▶ About this task
A verbatim copy of the full data, with no pictures, is the expected answer.

Stored dataset items:
☆ ☆ ☆

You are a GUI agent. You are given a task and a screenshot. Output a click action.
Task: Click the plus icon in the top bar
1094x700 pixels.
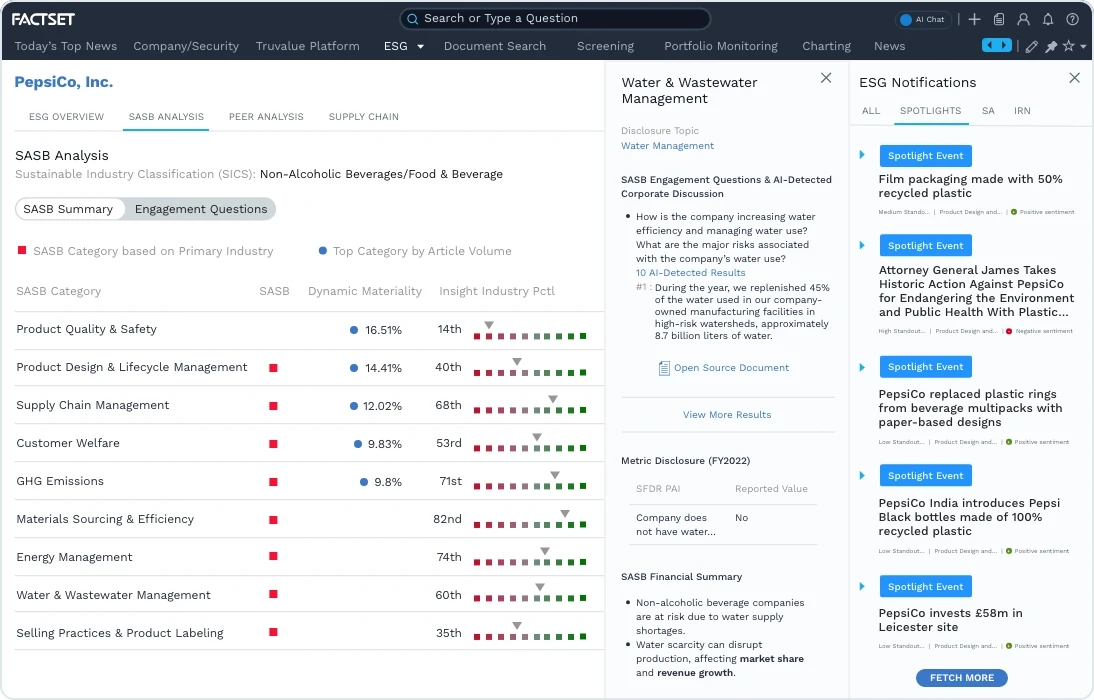pyautogui.click(x=975, y=19)
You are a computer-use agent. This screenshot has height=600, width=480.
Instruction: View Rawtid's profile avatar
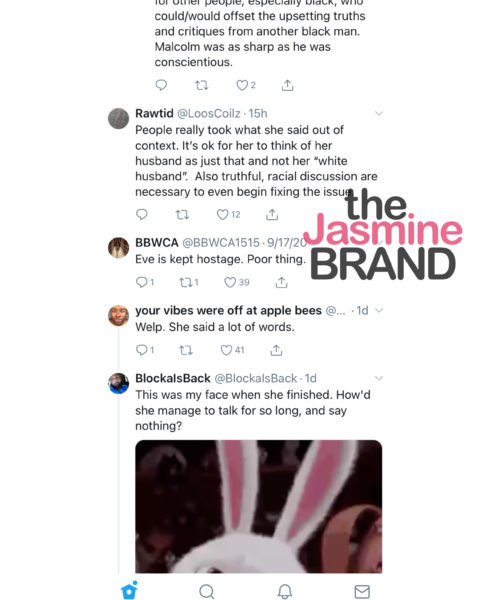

☆ ☆ ☆

▶ Solution for this problem
You are a GUI agent. You are given a task and a screenshot. Output a click action.
Task: Click the plus icon in the top bar
1094x700 pixels.
pyautogui.click(x=975, y=19)
You are a computer-use agent. This screenshot has height=600, width=480.
Instruction: View Rawtid's profile avatar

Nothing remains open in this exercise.